Monday, April 21, 2014

GALINA SEDOVA’S BULGAKOV. XCIV.


Diaboliada Continues.
 

“A young Slavyanka sings this song…
And he has fallen, he is dying
The bloody death of a warrior.
His wife raises their infant son
Over the pale head of his father:
‘See how men are dying,
And learn revenge at a woman’s breast!..’
M. Yu. Lermontov. Ballad.
 
Apart from the top hat, the one “very fat and pink” has sassy and impudent behavior, in common with the Backenbarter. Well, isn’t this lovely? Now I’m going to arrest you.Like the Backenbarter retreating only after receiving a rebuff from Margarita in Master and Margarita, this one persists only until having received a rebuff from Korotkov, after which he starts shaking, crossing himself, his face changes color, and he goes so far as to help Korotkov into the elevator, addressing him as “Your Excellency.”

And the final thing in this regard, which I wish to share with the reader, concerns the “emeritorial money for the month of May.” A. S. Pushkin was born on May 26th, 1799 (Old Style Calendar). Bulgakov obviously knew this fact, and, having written that the pale youth “stole the emeritorial fund for May,” he awards the primacy in Russian literature to M. Yu. Lermontov.

By the same token, Bulgakov must have read Pushkin’s diaries, reminiscences, and letters. On 22 May, 1824, A. S. Pushkin (having been sent into his “Southern” exile from St. Petersburg on May 6, 1820) received an assignment from Count M. S. Vorontsov to depart on an official trip to inspect the situation with locusts in Kherson, Elizavetgrad, and Alexandrov districts.

This is where Bulgakov has the word “commandirovka” [official trip] from. Korotkov is not sent on a business trip. In reality he is being sent out of Moscow to a destination of his choice, with Irkutsk and Poltava to choose from. The “blue blond man” does not even use the word “trip.” Thus, already in Diaboliada, Bulgakov gives us a clue that one of his fictional characters is a disguised A. S. Pushkin, presented here as the “lustrine little old man.” Trying to lure Korotkov with money allotted for official trips (“Kissing or no kissing, you won’t kiss yourself an official trip!”), the “lustrine little old man” is at the same trying to intimidate him. (“The voice of the little old man became prophetically threatening and was imbued with the toll of bells.—‘This satanic money isn’t going to do well for you. Get stuck in your throat, it will!’”

In other words, we may surmise that the “lustrine little old man” warns Korotkov not to become a snitch.

It is so unfortunate that Russian society today does not have a prophet like A. S. Pushkin, who would have exposed certain opposition figures, unwilling to live in “poverty,” for what they really are: snitches, despised in all societies, and especially by those who pay them money for snitching.

And so, to the aid of the Russian officer V. P. Korotkov, who did not wish to leave Russia and go to Constantinople, come some really mysterious characters: the lustrine little old man and the pale youth. I will agree that this help is being offered in a very strange form, but it is the result that counts. It makes Korotkov resolute in his determination: “Better death than dishonor!” Here Bulgakov makes reverse psychology work.

Stated task a
Copy the passage of the essay on Bulgakov's Diaboliada verbatim, starting with "And the final" and going on through "to M. Yu. Lermontov.".

Listed records
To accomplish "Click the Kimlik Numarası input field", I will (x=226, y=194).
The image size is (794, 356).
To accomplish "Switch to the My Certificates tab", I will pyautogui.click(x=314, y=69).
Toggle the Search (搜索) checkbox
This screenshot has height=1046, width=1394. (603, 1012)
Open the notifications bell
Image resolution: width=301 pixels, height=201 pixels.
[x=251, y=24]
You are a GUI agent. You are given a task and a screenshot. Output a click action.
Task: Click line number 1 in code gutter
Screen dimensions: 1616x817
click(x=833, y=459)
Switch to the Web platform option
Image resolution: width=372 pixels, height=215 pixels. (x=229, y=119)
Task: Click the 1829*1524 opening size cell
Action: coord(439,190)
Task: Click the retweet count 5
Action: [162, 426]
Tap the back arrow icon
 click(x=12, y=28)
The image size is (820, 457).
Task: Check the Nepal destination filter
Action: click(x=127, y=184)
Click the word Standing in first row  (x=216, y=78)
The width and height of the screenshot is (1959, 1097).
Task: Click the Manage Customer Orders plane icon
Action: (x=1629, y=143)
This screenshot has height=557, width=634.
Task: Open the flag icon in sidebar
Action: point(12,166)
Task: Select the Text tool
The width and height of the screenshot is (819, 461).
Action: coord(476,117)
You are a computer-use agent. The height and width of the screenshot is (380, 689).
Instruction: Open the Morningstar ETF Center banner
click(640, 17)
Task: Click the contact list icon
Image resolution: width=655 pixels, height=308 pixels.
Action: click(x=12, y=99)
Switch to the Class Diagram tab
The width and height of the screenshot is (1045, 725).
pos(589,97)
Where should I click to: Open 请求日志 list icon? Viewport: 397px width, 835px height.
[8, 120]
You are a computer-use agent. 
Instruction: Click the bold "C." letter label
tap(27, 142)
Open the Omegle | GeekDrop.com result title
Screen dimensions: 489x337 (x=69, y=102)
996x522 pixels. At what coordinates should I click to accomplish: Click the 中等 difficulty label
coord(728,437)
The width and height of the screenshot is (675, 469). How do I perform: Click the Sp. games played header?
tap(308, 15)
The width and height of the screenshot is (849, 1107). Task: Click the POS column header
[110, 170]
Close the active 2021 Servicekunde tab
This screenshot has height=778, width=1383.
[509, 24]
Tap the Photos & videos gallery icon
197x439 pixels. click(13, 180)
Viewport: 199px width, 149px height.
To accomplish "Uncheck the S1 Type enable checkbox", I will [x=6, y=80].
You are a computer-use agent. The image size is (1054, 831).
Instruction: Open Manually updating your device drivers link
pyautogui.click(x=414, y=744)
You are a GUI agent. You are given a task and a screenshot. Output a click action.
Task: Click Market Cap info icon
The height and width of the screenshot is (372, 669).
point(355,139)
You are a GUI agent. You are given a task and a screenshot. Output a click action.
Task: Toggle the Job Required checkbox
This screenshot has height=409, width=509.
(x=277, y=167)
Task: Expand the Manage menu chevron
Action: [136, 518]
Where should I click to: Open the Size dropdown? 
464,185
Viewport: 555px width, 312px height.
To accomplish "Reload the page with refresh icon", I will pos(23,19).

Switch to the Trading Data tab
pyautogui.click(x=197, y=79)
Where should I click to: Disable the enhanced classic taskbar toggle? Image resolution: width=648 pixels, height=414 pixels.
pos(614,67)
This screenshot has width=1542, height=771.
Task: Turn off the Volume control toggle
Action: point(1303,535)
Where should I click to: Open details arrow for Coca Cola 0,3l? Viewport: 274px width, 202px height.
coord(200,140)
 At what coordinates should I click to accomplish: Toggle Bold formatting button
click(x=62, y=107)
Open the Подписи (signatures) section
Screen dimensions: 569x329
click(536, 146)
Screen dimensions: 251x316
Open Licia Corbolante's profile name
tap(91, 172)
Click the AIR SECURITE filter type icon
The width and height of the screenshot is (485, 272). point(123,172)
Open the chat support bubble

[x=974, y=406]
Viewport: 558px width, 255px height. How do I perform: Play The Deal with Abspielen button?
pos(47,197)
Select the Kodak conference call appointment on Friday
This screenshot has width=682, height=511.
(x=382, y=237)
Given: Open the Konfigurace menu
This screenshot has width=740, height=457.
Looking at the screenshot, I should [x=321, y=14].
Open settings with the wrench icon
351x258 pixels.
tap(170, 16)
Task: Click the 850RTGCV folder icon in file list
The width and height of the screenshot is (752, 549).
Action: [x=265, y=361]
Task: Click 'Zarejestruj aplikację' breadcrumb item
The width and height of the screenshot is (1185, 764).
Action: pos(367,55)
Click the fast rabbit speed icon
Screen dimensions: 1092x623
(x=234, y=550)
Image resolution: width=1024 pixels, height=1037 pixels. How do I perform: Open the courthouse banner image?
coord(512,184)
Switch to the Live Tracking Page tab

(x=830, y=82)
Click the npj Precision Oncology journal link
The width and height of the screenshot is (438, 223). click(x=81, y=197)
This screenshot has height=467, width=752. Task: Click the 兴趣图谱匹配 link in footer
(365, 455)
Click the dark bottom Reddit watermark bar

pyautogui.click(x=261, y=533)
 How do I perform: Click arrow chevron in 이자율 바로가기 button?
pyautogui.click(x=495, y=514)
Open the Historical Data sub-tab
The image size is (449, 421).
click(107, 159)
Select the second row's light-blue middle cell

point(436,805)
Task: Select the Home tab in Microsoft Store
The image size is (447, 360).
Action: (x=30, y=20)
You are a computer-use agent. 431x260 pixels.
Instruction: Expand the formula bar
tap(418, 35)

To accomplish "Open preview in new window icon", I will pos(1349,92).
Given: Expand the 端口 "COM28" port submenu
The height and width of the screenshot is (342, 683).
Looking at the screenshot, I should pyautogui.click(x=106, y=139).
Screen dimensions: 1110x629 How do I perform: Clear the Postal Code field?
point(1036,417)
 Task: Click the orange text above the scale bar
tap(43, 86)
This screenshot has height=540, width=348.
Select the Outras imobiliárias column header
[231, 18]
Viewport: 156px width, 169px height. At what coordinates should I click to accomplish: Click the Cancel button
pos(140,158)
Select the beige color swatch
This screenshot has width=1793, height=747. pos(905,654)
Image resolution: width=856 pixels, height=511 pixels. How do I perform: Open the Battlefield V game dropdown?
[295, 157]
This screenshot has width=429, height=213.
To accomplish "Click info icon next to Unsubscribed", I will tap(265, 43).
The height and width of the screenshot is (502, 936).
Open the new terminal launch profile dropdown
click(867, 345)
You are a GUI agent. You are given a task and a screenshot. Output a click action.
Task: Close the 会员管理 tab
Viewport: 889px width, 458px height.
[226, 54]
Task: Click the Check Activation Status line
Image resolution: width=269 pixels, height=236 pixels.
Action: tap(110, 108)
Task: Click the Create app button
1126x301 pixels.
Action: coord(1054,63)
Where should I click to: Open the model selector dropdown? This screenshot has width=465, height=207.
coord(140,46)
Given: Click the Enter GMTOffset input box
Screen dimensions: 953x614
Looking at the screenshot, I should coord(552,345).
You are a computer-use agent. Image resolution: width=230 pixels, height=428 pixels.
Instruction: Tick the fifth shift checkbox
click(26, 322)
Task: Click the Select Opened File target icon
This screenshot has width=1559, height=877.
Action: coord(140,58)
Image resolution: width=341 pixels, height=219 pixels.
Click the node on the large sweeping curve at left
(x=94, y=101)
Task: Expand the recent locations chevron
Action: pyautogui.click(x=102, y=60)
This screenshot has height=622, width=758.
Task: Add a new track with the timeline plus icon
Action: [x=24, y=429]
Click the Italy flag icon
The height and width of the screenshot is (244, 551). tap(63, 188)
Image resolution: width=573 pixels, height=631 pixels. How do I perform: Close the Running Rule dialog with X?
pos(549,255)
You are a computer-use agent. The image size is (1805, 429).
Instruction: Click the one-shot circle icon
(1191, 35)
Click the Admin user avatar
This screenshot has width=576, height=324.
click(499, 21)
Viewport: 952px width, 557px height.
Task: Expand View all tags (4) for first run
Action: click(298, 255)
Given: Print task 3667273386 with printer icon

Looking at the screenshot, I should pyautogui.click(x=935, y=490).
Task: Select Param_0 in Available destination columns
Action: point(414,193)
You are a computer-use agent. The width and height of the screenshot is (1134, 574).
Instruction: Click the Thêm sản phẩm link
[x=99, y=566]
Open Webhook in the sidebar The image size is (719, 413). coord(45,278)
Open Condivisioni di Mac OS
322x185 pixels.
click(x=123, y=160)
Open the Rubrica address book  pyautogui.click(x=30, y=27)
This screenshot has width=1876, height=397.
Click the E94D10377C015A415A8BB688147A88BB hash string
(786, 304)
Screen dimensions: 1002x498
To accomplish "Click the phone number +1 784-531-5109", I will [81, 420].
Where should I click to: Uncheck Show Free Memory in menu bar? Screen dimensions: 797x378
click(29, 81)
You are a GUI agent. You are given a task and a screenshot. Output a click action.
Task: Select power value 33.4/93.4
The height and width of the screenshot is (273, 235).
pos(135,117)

Stated task b
In the records, starting with the first line and going on through the line with "click(640, 17)", replace "Instruction" with "Directive" and leave everything else unchanged. Provide those lines alone.

Task solution a
And the final thing in this regard, which I wish to share with the reader, concerns the “emeritorial money for the month of May.” A. S. Pushkin was born on May 26th, 1799 (Old Style Calendar). Bulgakov obviously knew this fact, and, having written that the pale youth “stole the emeritorial fund for May,” he awards the primacy in Russian literature to M. Yu. Lermontov.

Task solution b
To accomplish "Click the Kimlik Numarası input field", I will (x=226, y=194).
The image size is (794, 356).
To accomplish "Switch to the My Certificates tab", I will pyautogui.click(x=314, y=69).
Toggle the Search (搜索) checkbox
This screenshot has height=1046, width=1394. (603, 1012)
Open the notifications bell
Image resolution: width=301 pixels, height=201 pixels.
[x=251, y=24]
You are a GUI agent. You are given a task and a screenshot. Output a click action.
Task: Click line number 1 in code gutter
Screen dimensions: 1616x817
click(x=833, y=459)
Switch to the Web platform option
Image resolution: width=372 pixels, height=215 pixels. (x=229, y=119)
Task: Click the 1829*1524 opening size cell
Action: coord(439,190)
Task: Click the retweet count 5
Action: [162, 426]
Tap the back arrow icon
 click(x=12, y=28)
The image size is (820, 457).
Task: Check the Nepal destination filter
Action: click(x=127, y=184)
Click the word Standing in first row  (x=216, y=78)
The width and height of the screenshot is (1959, 1097).
Task: Click the Manage Customer Orders plane icon
Action: (x=1629, y=143)
This screenshot has height=557, width=634.
Task: Open the flag icon in sidebar
Action: point(12,166)
Task: Select the Text tool
The width and height of the screenshot is (819, 461).
Action: coord(476,117)
You are a computer-use agent. The height and width of the screenshot is (380, 689).
Directive: Open the Morningstar ETF Center banner
click(640, 17)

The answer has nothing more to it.